Talento e disposição não faltam para a turma da educação. Esse ano, um professor de matemática, goiano, encontra-se entre os 50 finalistas do prêmio internacional Global Teacher Prize, considerado o Nobel da educação. O professor de matemática, Greiton Toledo ficou conhecido por incentivar os alunos a pensarem como cientistas, além de usarem suas ideias para a elaboração de jogos e atividades educativas que possam auxiliar no tratamento do Parkinson. A doença afeta o sistema nervoso, de forma degenerativa, o que prejudica os movimentos musculares, bem como os tremores.

Professores também são super-heróis, e não usam capa. No ano de 2017, a professora Heley de Abreu, ficou conhecida nacionalmente, como uma heroína, por tentar salvar crianças, quando a creche, em que trabalhava, estava em chamas. Ela morreu ao tentar salvar todas as crianças, que estavam na escola. No ano anterior, a professora recebeu uma homenagem do governo Federal denominado “Povo Heroico”. 

Fonte: encurtador.com.br/zGMU9

Morais e Viecelli (2020) abordam que nos dias atuais, nunca se vivenciou um momento histórico tão conturbado em relação aos valores éticos, sociais, morais e culturais, novos contextos os quais precisam ser trabalhados, em sala de aula.  Ou seja, toda esses dilemas são levados para dentro de sala de aula, nesse sentido, o professor vai além de um educador, torna-se um profissional que ensina para a vida. “Definir o que são valores é algo que pode seguir lados opostos, gerando opiniões paralelas, o objetivo de seguir essa temática é criar discussões acerca das diferenças, ensinando os discentes a respeitá-las.” Morais e Viecelli (2020). 

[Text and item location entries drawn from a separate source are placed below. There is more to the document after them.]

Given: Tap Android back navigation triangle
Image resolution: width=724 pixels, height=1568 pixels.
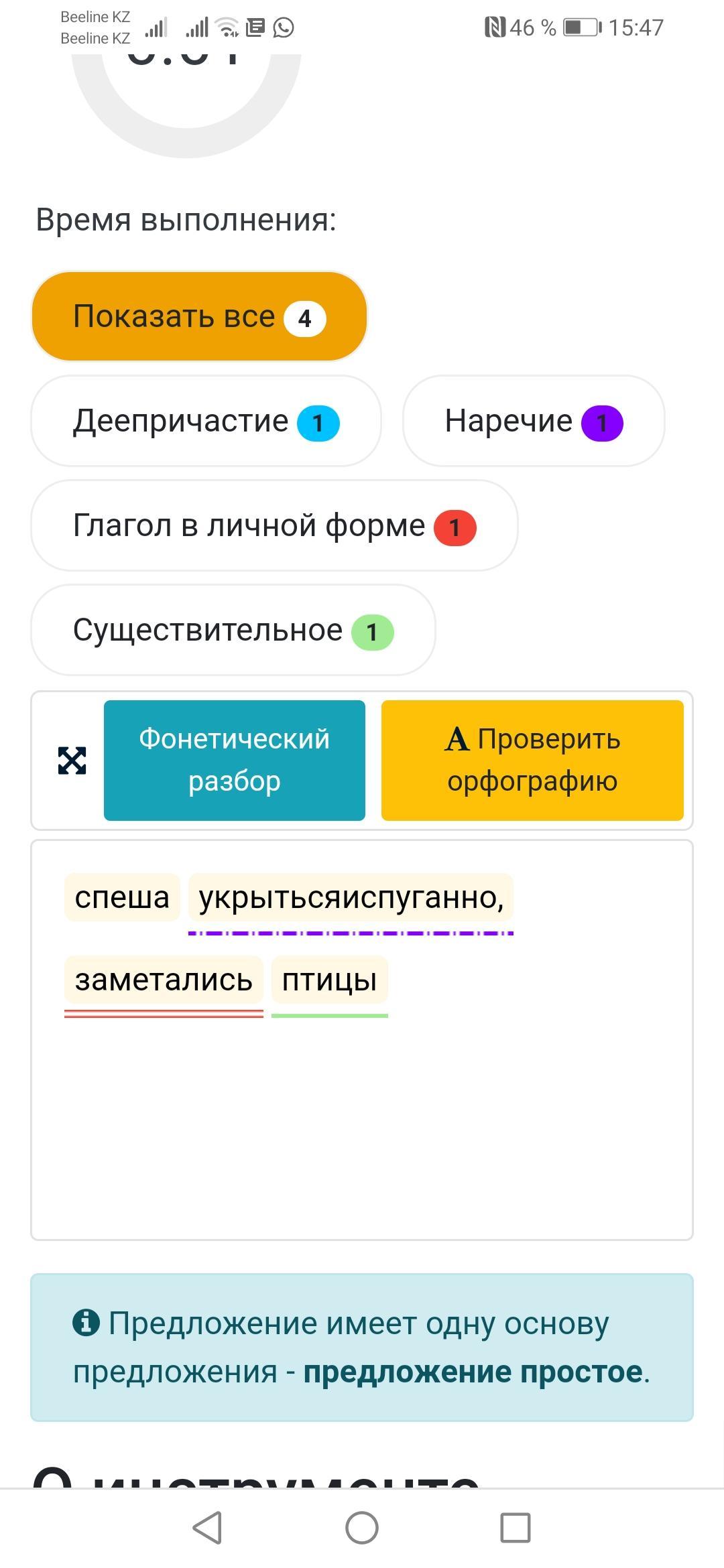Looking at the screenshot, I should click(x=207, y=1528).
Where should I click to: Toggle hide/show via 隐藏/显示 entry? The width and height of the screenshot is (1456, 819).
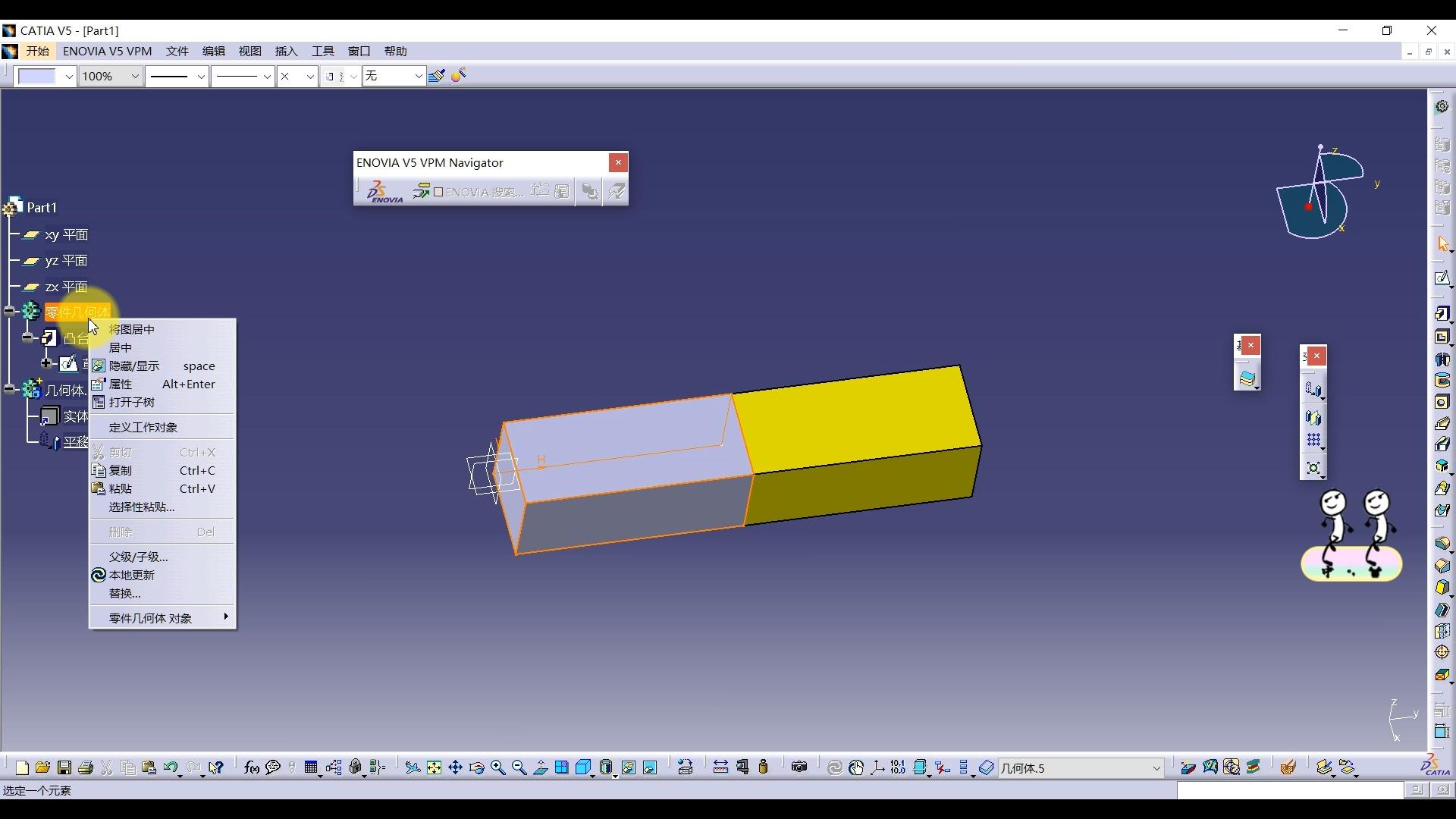tap(134, 366)
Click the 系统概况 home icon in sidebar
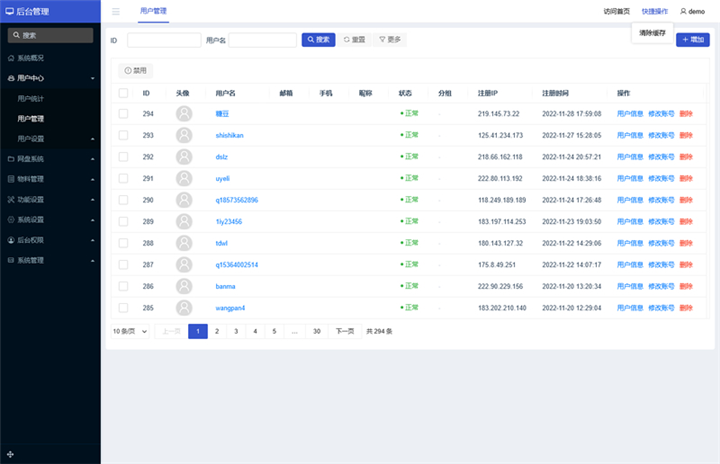720x464 pixels. pos(11,58)
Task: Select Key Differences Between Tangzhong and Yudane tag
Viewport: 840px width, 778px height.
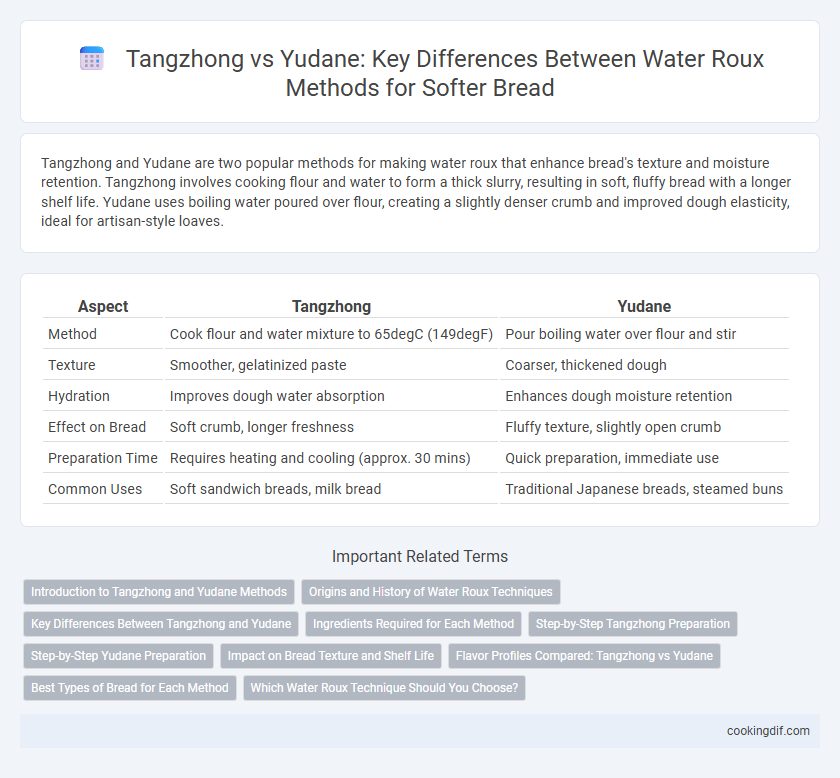Action: [x=161, y=624]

Duarte (2009) define que o professor é um dos principais atores inseridos no processo de aprendizagem, que além de ensinar o conteúdo em sala de aula, auxilia na motivação e orientação, como um facilitador de aprendizagem. Mesmo com toda essa importância, muitos professores são alvo de violência na escola é o que confirma a pesquisa elaborada pelo Instituto Locomotivo e pelo Sindicato dos Professores do Ensino Oficial do Estado de São Paulo (Apeoesp). 

Os dados analisados denunciam que 54% dos professores já sofreram algum tipo de violência na escola.  A pesquisa foi feita, em 2019, com base nos índices do Estado de São Paulo, números que alertam sobre os riscos contra os professores. Ademais, a luta pela valorização dos professores do ensino público e privado é algo diário e precisa contar com o apoio da população, em especial dos pais. Nesse sentido, segue algumas dicas de filmes para assistir junto com a família, e contar depois para seu professor. Entre, eles estão Sociedade dos Poetas Mortos, Ó ódio que gerou o amor, O sorriso de Monalisa e Escritores da Liberdade.

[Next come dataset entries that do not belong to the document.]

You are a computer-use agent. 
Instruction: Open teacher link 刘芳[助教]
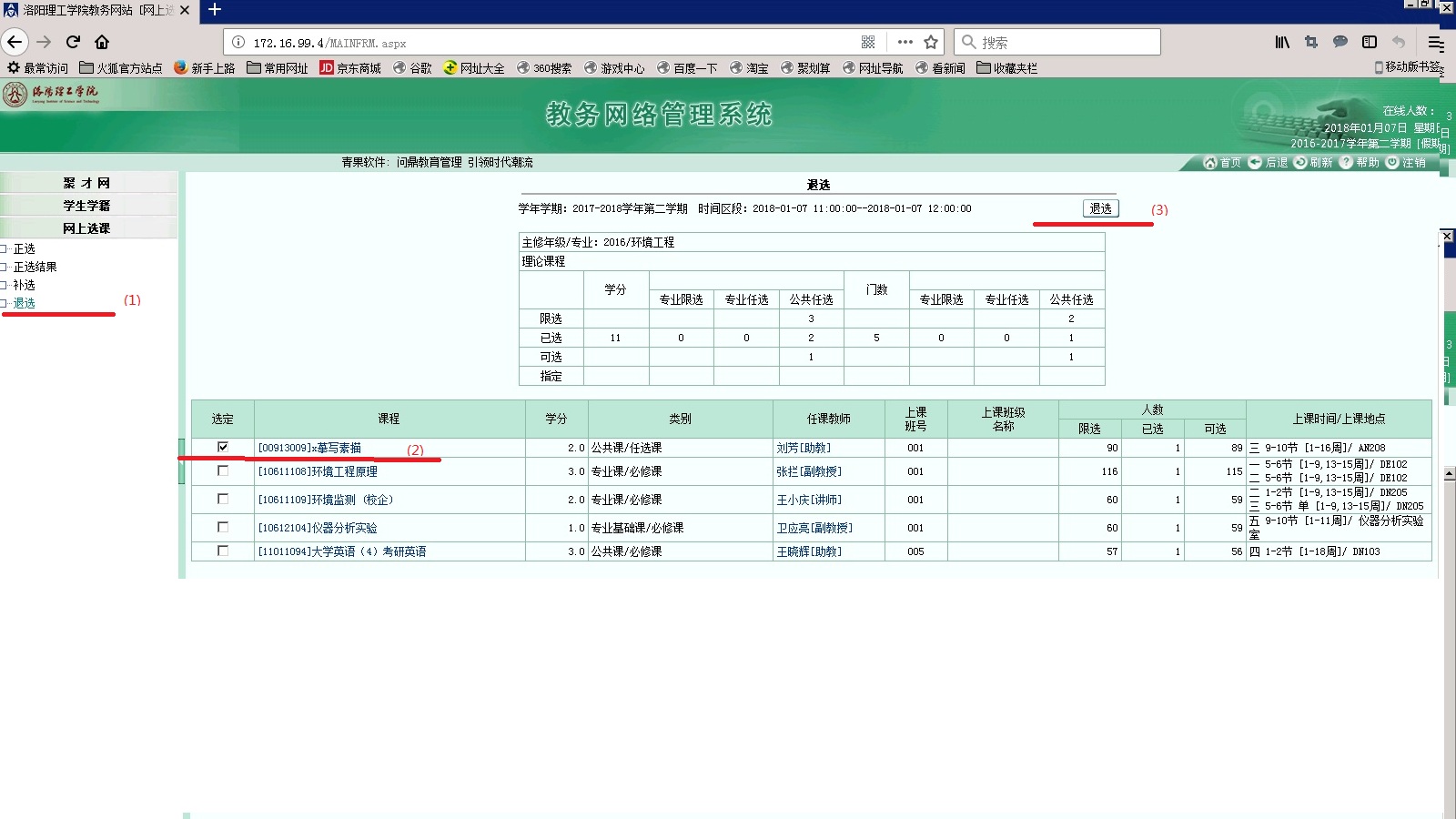804,448
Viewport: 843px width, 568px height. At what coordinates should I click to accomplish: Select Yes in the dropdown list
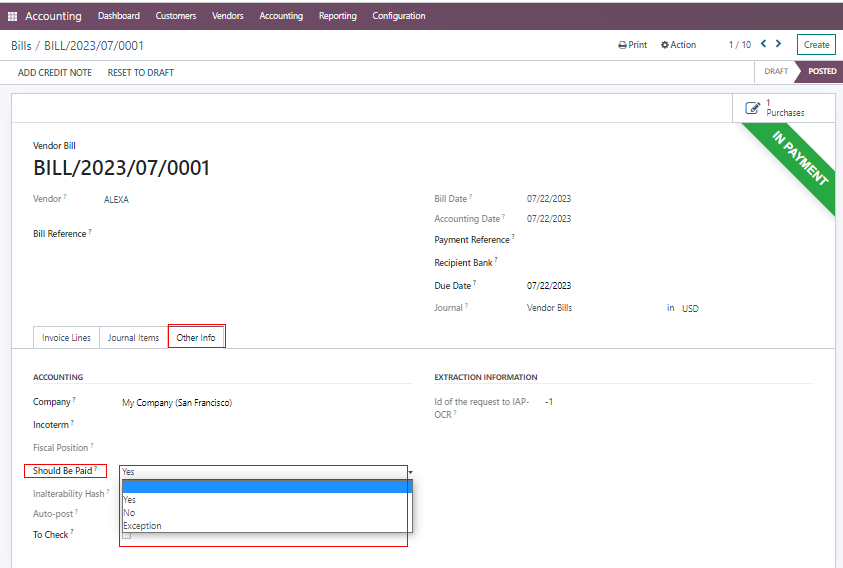pyautogui.click(x=130, y=500)

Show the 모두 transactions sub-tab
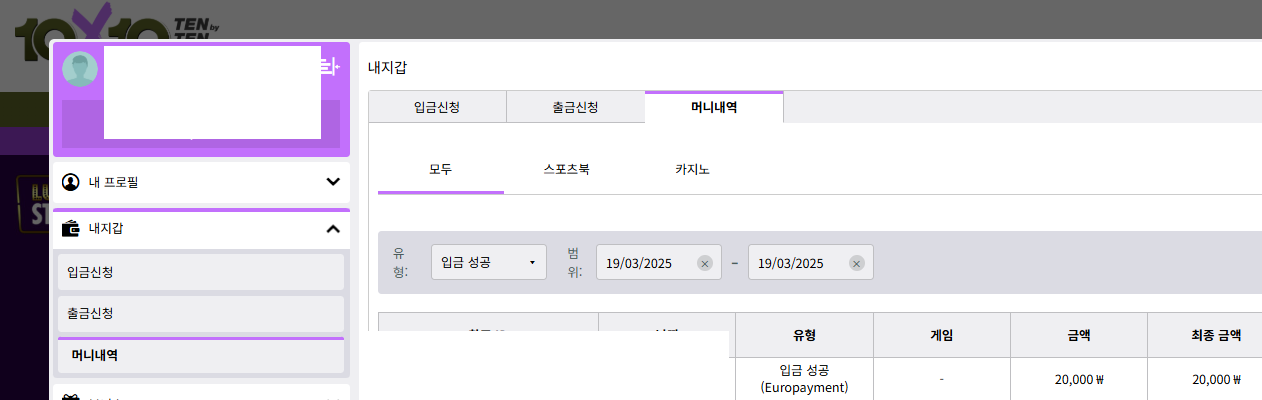440,169
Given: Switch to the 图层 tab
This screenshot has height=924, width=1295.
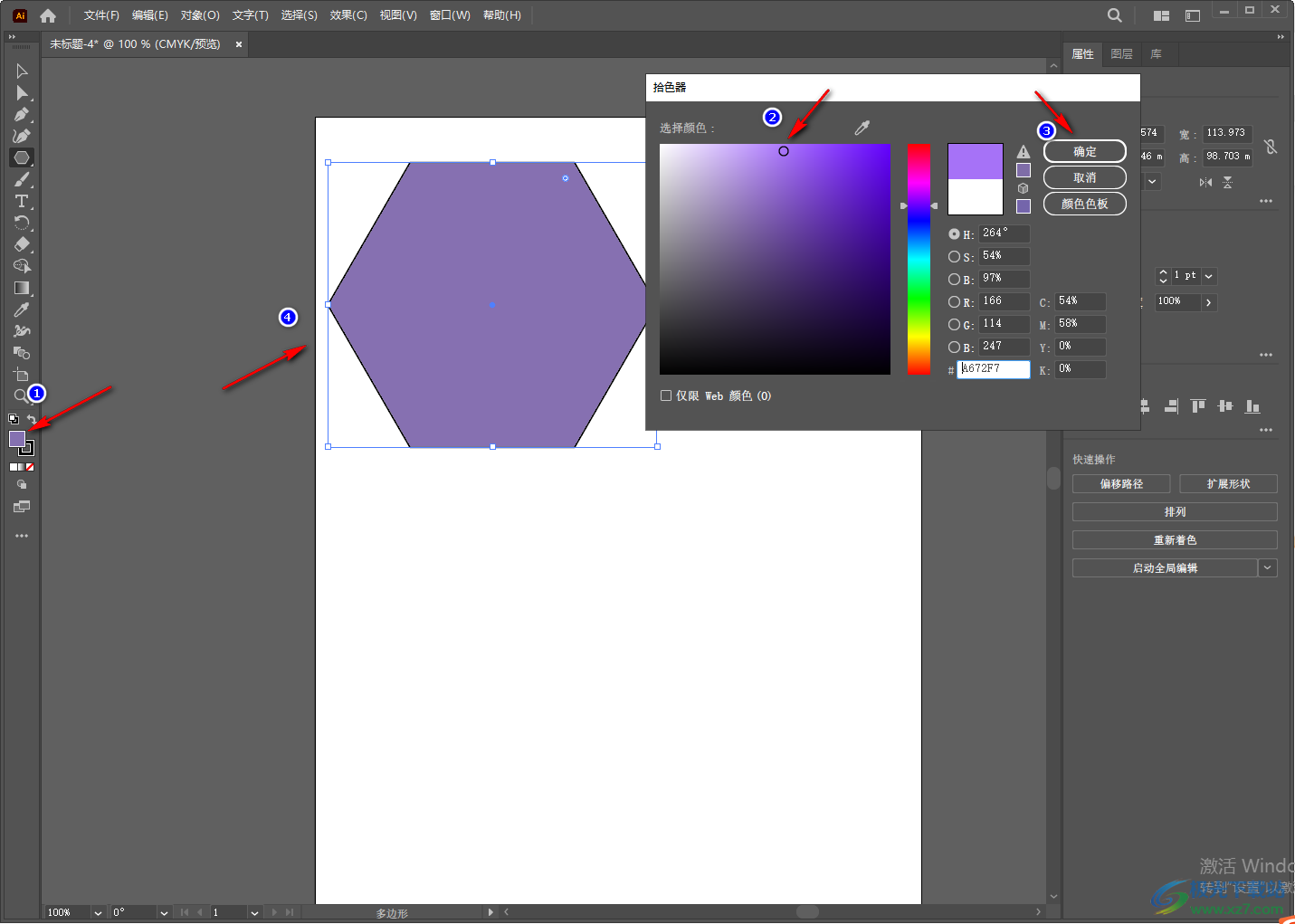Looking at the screenshot, I should (1121, 54).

Fonte: encurtador.com.br/uT567

Referências

Duarte, R. G. Os determinantes da rotatividade dos professores no Brasil: uma análise com base nos dados do SAEB 2003. Tese (Doutorado) – Universidade de São Paulo, São Paulo, 2009.

G1 Goiás. Professor do IF Goiano é único brasileiro entre 50 finalistas do Global Teacher Prize 2021. Disponível em https://g1.globo.com/go/goias/noticia/2021/09/14/professor-do-if-goiano-e-unico-brasileiro-finalista-no-global-teacher-prize-2021.ghtml. Acesso 13, de out, de 2021.

 Correio Braziliense. Professora que morreu em incêndio em homenageada como heroína da pátria. Disponível < https://www.correiobraziliense.com.br/brasil/2020/09/4873805-professora-que-morreu-ao-salvar-criancas-de-incendio-e-homenageada-como-heroina-da-patria.html>. Acesso 13, de out. de 2021.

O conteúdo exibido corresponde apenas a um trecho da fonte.